Data to use:
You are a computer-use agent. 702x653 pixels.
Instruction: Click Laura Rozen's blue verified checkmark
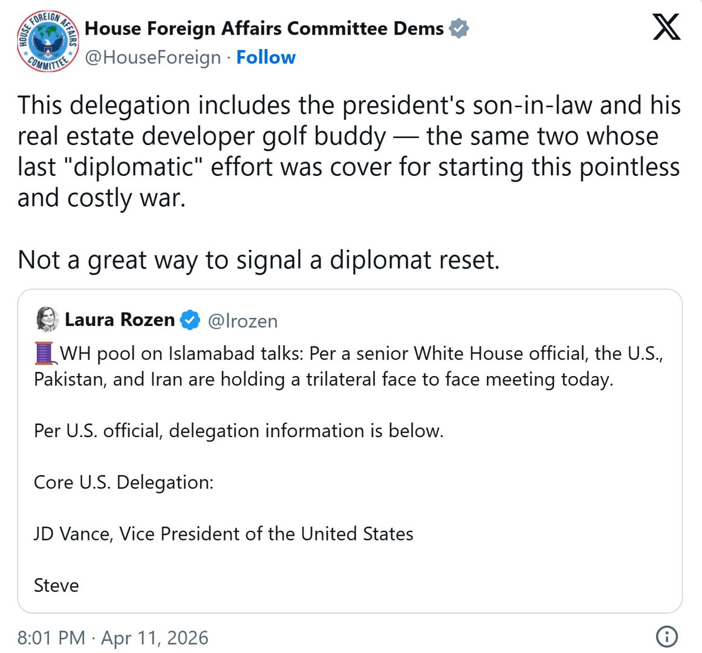click(x=190, y=320)
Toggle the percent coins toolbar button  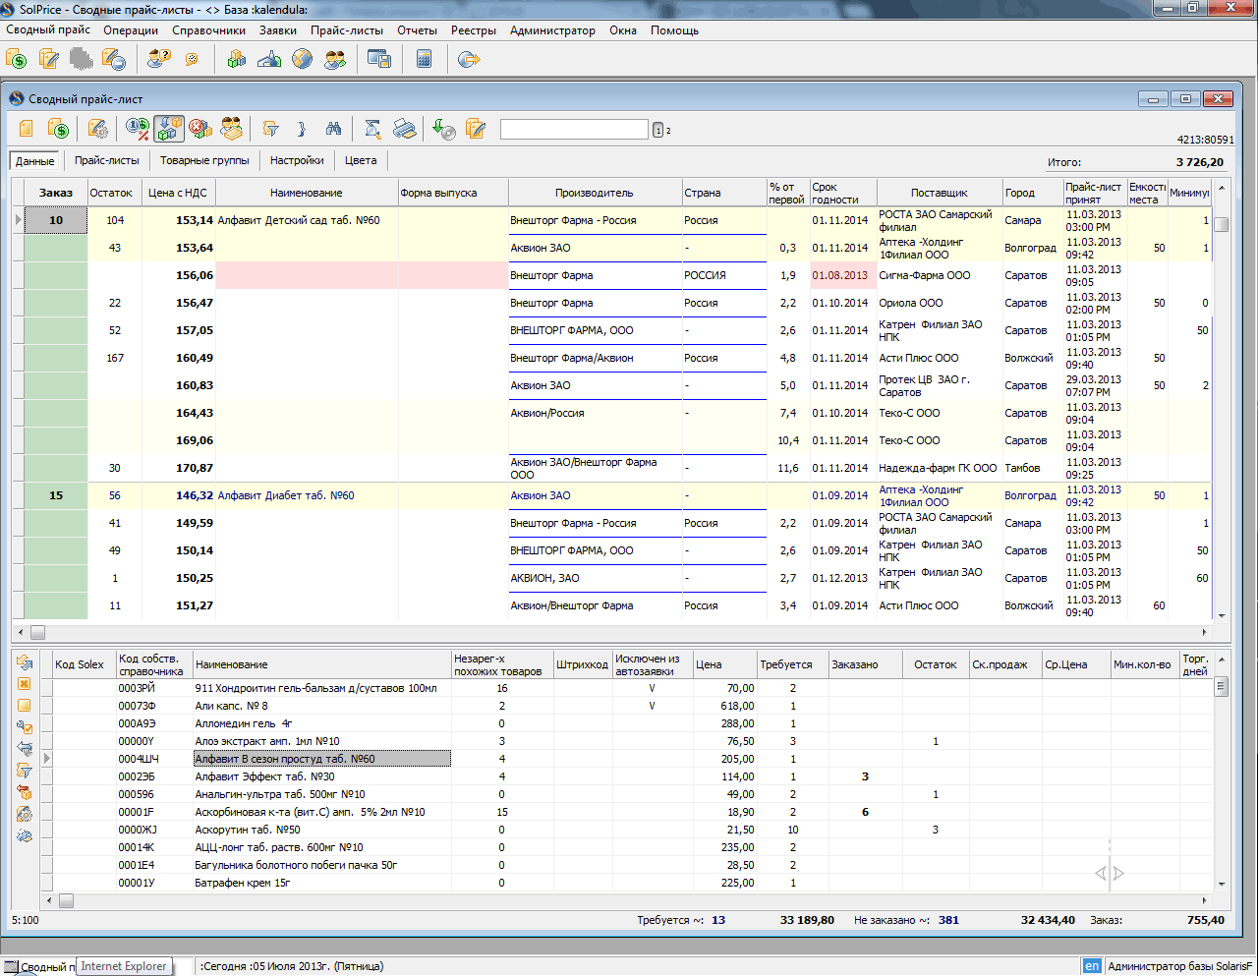click(138, 129)
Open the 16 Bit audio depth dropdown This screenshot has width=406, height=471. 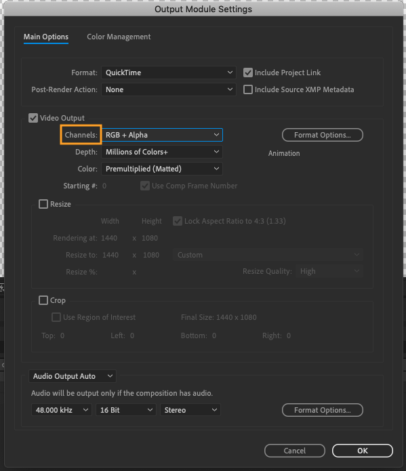tap(126, 410)
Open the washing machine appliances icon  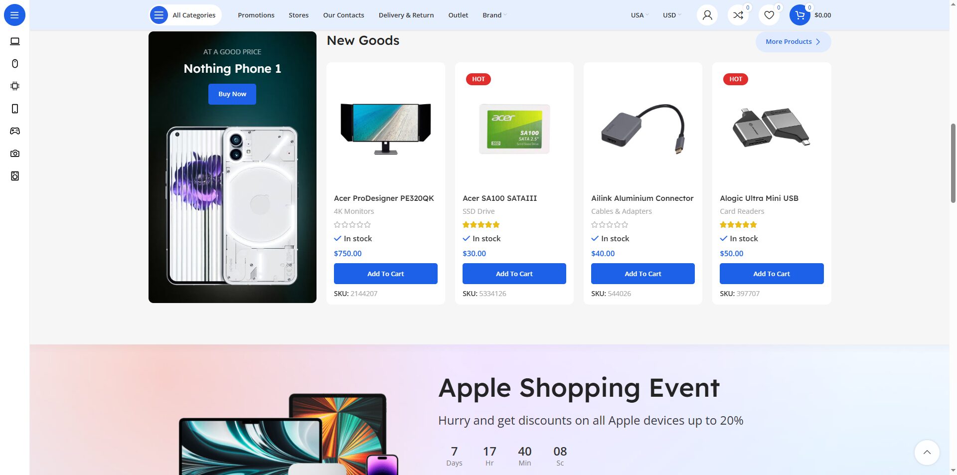[15, 176]
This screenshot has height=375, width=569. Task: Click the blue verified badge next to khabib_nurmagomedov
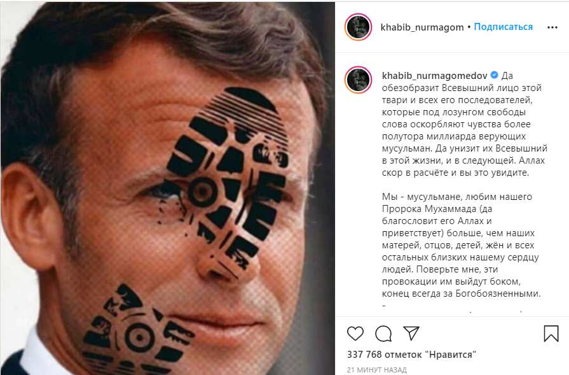[494, 75]
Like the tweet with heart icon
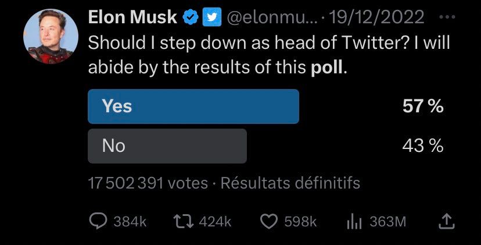 [269, 221]
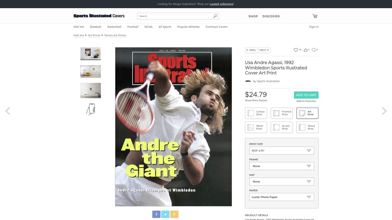This screenshot has height=220, width=392.
Task: Select the second room preview thumbnail
Action: [x=90, y=71]
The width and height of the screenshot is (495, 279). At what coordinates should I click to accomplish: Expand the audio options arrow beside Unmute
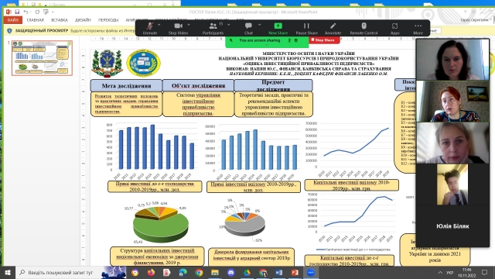coord(159,25)
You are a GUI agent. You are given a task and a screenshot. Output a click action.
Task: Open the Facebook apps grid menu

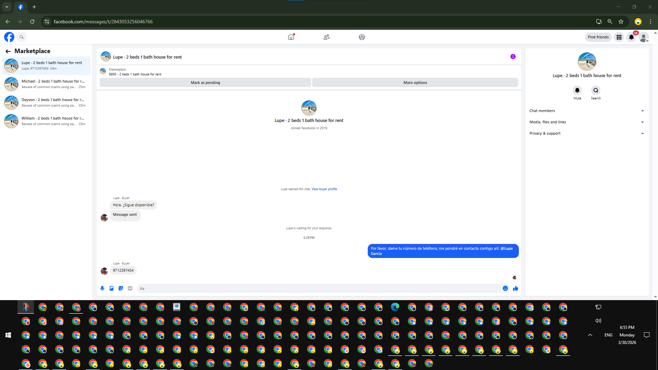[x=619, y=37]
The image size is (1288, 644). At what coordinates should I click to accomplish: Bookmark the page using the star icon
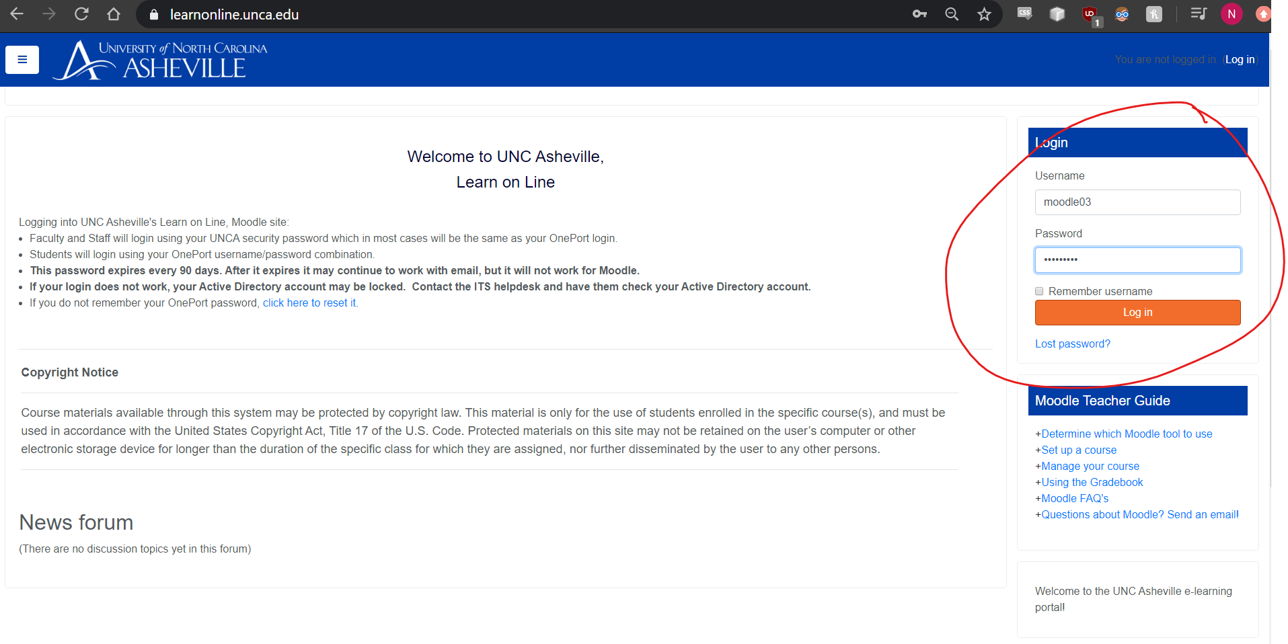(x=984, y=14)
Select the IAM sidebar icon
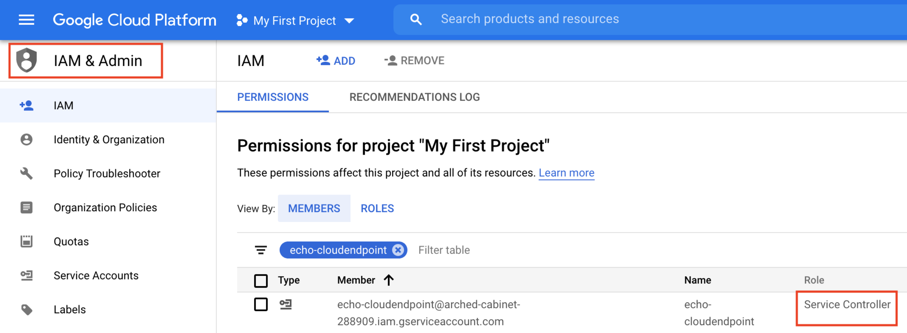This screenshot has height=333, width=907. [26, 105]
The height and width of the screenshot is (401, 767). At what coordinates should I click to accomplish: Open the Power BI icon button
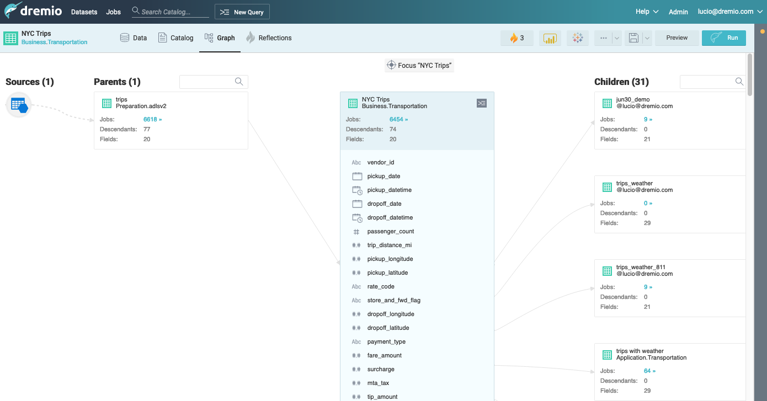point(550,38)
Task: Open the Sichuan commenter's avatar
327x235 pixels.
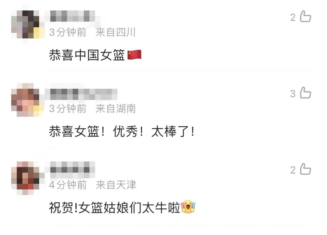Action: [28, 25]
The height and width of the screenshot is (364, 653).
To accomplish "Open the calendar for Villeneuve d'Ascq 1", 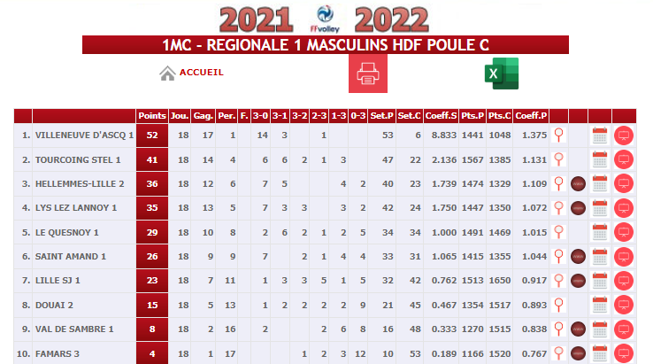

Written request:
Rewrite the part of the items that opens with the line containing "This screenshot has height=375, width=569." and closes with the line containing "Action: [x=90, y=71]", changing "heart icon" to "heart button" and keeping everything else the same. Omit the pictures from your answer.

Full solution:
This screenshot has height=375, width=569. Task: Click the blue verified badge next to khabib_nurmagomedov
[494, 75]
Like the tweet with heart button
 [269, 221]
This screenshot has height=220, width=392.
Task: Select the second room preview thumbnail
Action: [x=90, y=71]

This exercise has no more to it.